Rewrite the listing below with every "GUI agent" changed to "interface agent", leaving everything else as it is.

<<<<

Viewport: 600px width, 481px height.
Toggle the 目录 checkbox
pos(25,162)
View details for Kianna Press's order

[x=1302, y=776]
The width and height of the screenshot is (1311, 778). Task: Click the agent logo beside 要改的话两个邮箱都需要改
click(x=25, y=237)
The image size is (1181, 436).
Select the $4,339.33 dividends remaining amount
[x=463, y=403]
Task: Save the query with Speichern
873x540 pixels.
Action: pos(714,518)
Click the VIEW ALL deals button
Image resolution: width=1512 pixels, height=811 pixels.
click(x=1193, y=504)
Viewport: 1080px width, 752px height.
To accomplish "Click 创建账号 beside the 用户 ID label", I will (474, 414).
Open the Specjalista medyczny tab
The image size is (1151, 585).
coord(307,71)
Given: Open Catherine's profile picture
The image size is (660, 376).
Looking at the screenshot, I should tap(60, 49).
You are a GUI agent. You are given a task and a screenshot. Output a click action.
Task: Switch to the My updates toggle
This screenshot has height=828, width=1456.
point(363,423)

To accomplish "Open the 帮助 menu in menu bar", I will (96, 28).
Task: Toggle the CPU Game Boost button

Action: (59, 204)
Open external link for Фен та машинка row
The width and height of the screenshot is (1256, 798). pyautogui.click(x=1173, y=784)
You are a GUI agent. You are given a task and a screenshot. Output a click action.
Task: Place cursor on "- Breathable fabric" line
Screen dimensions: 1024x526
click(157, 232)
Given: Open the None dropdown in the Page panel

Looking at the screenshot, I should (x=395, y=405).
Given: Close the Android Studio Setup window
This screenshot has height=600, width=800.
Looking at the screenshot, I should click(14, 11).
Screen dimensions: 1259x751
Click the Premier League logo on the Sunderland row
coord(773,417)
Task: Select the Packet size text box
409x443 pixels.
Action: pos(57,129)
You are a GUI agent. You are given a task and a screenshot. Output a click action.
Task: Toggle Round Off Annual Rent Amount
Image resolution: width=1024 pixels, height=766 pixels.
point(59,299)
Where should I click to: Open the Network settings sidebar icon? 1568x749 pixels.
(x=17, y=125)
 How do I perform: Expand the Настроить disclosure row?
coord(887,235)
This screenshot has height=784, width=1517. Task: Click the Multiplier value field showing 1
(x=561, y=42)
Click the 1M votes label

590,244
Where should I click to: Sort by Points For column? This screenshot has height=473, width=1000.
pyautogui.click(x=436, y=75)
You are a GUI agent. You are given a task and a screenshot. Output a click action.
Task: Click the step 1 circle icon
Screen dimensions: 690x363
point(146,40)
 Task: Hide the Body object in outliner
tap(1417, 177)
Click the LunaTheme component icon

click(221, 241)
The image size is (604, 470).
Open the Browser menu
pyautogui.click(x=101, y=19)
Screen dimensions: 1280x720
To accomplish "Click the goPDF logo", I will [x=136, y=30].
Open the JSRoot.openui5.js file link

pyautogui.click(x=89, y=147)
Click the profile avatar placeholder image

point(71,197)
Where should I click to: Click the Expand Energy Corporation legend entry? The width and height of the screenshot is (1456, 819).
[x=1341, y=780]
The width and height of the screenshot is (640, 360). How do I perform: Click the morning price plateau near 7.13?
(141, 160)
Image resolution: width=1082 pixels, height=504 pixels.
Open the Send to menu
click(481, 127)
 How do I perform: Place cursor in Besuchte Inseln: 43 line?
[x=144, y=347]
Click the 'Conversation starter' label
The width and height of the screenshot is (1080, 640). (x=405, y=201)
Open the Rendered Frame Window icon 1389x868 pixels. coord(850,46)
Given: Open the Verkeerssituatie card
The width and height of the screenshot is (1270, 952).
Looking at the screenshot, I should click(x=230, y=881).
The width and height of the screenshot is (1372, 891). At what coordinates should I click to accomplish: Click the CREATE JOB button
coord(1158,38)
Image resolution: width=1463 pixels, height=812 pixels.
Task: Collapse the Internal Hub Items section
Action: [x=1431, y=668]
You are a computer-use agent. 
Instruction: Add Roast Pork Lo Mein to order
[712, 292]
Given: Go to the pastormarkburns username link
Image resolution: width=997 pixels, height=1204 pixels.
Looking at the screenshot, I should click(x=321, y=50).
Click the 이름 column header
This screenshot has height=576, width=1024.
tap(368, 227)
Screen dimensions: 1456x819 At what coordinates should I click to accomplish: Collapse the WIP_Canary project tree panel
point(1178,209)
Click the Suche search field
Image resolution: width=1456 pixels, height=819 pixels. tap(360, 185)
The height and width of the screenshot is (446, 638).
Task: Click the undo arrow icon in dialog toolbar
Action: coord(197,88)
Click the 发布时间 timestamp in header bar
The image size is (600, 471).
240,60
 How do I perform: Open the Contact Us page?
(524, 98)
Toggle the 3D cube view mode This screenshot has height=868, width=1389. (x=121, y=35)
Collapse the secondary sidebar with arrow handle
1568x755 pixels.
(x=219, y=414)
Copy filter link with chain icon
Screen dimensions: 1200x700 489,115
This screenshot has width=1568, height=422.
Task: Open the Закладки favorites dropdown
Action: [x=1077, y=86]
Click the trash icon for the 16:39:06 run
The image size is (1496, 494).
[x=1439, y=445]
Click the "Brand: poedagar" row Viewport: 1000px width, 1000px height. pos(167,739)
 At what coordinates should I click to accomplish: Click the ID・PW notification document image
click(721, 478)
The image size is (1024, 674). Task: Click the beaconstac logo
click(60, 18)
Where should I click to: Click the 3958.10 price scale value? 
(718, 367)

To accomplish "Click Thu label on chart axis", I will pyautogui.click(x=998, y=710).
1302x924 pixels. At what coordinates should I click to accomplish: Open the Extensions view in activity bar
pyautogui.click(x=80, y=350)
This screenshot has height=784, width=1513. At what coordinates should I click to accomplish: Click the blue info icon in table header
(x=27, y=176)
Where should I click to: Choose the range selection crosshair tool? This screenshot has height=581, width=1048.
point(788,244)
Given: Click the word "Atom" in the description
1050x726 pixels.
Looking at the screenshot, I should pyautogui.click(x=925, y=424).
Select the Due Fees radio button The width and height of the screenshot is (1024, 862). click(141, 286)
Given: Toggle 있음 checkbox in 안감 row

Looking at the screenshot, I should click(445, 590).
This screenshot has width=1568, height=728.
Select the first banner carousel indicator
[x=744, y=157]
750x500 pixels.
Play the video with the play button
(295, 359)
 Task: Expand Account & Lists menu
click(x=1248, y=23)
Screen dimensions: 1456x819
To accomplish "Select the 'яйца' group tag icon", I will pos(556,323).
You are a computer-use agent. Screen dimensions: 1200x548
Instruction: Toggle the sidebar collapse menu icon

>>>>

**Solution to this problem**.
Viewport: 600px width, 481px height.
Toggle the 目录 checkbox
pos(25,162)
View details for Kianna Press's order

[x=1302, y=776]
The width and height of the screenshot is (1311, 778). Task: Click the agent logo beside 要改的话两个邮箱都需要改
click(x=25, y=237)
The image size is (1181, 436).
Select the $4,339.33 dividends remaining amount
[x=463, y=403]
Task: Save the query with Speichern
873x540 pixels.
Action: pos(714,518)
Click the VIEW ALL deals button
Image resolution: width=1512 pixels, height=811 pixels.
click(x=1193, y=504)
Viewport: 1080px width, 752px height.
To accomplish "Click 创建账号 beside the 用户 ID label", I will (474, 414).
Open the Specjalista medyczny tab
The image size is (1151, 585).
coord(307,71)
Given: Open Catherine's profile picture
The image size is (660, 376).
Looking at the screenshot, I should tap(60, 49).
You are a interface agent. You are given a task and a screenshot. Output a click action.
Task: Switch to the My updates toggle
This screenshot has height=828, width=1456.
point(363,423)

To accomplish "Open the 帮助 menu in menu bar", I will (96, 28).
Task: Toggle the CPU Game Boost button

Action: (59, 204)
Open external link for Фен та машинка row
The width and height of the screenshot is (1256, 798). pyautogui.click(x=1173, y=784)
You are a interface agent. You are given a task and a screenshot. Output a click action.
Task: Place cursor on "- Breathable fabric" line
Screen dimensions: 1024x526
click(157, 232)
Given: Open the None dropdown in the Page panel

Looking at the screenshot, I should (x=395, y=405).
Given: Close the Android Studio Setup window
This screenshot has height=600, width=800.
Looking at the screenshot, I should click(14, 11).
Screen dimensions: 1259x751
Click the Premier League logo on the Sunderland row
coord(773,417)
Task: Select the Packet size text box
409x443 pixels.
Action: pos(57,129)
You are a interface agent. You are given a task and a screenshot. Output a click action.
Task: Toggle Round Off Annual Rent Amount
Image resolution: width=1024 pixels, height=766 pixels.
point(59,299)
Where should I click to: Open the Network settings sidebar icon? 1568x749 pixels.
(x=17, y=125)
 How do I perform: Expand the Настроить disclosure row?
coord(887,235)
This screenshot has height=784, width=1517. Task: Click the Multiplier value field showing 1
(x=561, y=42)
Click the 1M votes label

590,244
Where should I click to: Sort by Points For column? This screenshot has height=473, width=1000.
pyautogui.click(x=436, y=75)
You are a interface agent. You are given a task and a screenshot. Output a click action.
Task: Click the step 1 circle icon
Screen dimensions: 690x363
point(146,40)
 Task: Hide the Body object in outliner
tap(1417, 177)
Click the LunaTheme component icon

click(221, 241)
The image size is (604, 470).
Open the Browser menu
pyautogui.click(x=101, y=19)
Screen dimensions: 1280x720
To accomplish "Click the goPDF logo", I will [x=136, y=30].
Open the JSRoot.openui5.js file link

pyautogui.click(x=89, y=147)
Click the profile avatar placeholder image

point(71,197)
Where should I click to: Click the Expand Energy Corporation legend entry? The width and height of the screenshot is (1456, 819).
[x=1341, y=780]
The width and height of the screenshot is (640, 360). How do I perform: Click the morning price plateau near 7.13?
(141, 160)
Image resolution: width=1082 pixels, height=504 pixels.
Open the Send to menu
click(481, 127)
 How do I perform: Place cursor in Besuchte Inseln: 43 line?
[x=144, y=347]
Click the 'Conversation starter' label
The width and height of the screenshot is (1080, 640). (x=405, y=201)
Open the Rendered Frame Window icon 1389x868 pixels. coord(850,46)
Given: Open the Verkeerssituatie card
The width and height of the screenshot is (1270, 952).
Looking at the screenshot, I should click(x=230, y=881).
The width and height of the screenshot is (1372, 891). At what coordinates should I click to accomplish: Click the CREATE JOB button
coord(1158,38)
Image resolution: width=1463 pixels, height=812 pixels.
Task: Collapse the Internal Hub Items section
Action: [x=1431, y=668]
You are a computer-use agent. 
Instruction: Add Roast Pork Lo Mein to order
[712, 292]
Given: Go to the pastormarkburns username link
Image resolution: width=997 pixels, height=1204 pixels.
Looking at the screenshot, I should click(x=321, y=50).
Click the 이름 column header
This screenshot has height=576, width=1024.
tap(368, 227)
Screen dimensions: 1456x819 At what coordinates should I click to accomplish: Collapse the WIP_Canary project tree panel
point(1178,209)
Click the Suche search field
Image resolution: width=1456 pixels, height=819 pixels. tap(360, 185)
The height and width of the screenshot is (446, 638).
Task: Click the undo arrow icon in dialog toolbar
Action: coord(197,88)
Click the 发布时间 timestamp in header bar
The image size is (600, 471).
240,60
 How do I perform: Open the Contact Us page?
(524, 98)
Toggle the 3D cube view mode This screenshot has height=868, width=1389. (x=121, y=35)
Collapse the secondary sidebar with arrow handle
1568x755 pixels.
(x=219, y=414)
Copy filter link with chain icon
Screen dimensions: 1200x700 489,115
This screenshot has width=1568, height=422.
Task: Open the Закладки favorites dropdown
Action: [x=1077, y=86]
Click the trash icon for the 16:39:06 run
The image size is (1496, 494).
[x=1439, y=445]
Click the "Brand: poedagar" row Viewport: 1000px width, 1000px height. pos(167,739)
 At what coordinates should I click to accomplish: Click the ID・PW notification document image
click(721, 478)
The image size is (1024, 674). Task: Click the beaconstac logo
click(60, 18)
Where should I click to: Click the 3958.10 price scale value? 
(718, 367)

To accomplish "Click Thu label on chart axis", I will pyautogui.click(x=998, y=710).
1302x924 pixels. At what coordinates should I click to accomplish: Open the Extensions view in activity bar
pyautogui.click(x=80, y=350)
This screenshot has height=784, width=1513. At what coordinates should I click to accomplish: Click the blue info icon in table header
(x=27, y=176)
Where should I click to: Choose the range selection crosshair tool? This screenshot has height=581, width=1048.
point(788,244)
Given: Click the word "Atom" in the description
1050x726 pixels.
Looking at the screenshot, I should pyautogui.click(x=925, y=424).
Select the Due Fees radio button The width and height of the screenshot is (1024, 862). click(141, 286)
Given: Toggle 있음 checkbox in 안감 row

Looking at the screenshot, I should click(445, 590).
This screenshot has width=1568, height=728.
Select the first banner carousel indicator
[x=744, y=157]
750x500 pixels.
Play the video with the play button
(295, 359)
 Task: Expand Account & Lists menu
click(x=1248, y=23)
Screen dimensions: 1456x819
To accomplish "Select the 'яйца' group tag icon", I will pos(556,323).
You are a computer-use agent. Screen dimensions: 1200x548
Instruction: Toggle the sidebar collapse menu icon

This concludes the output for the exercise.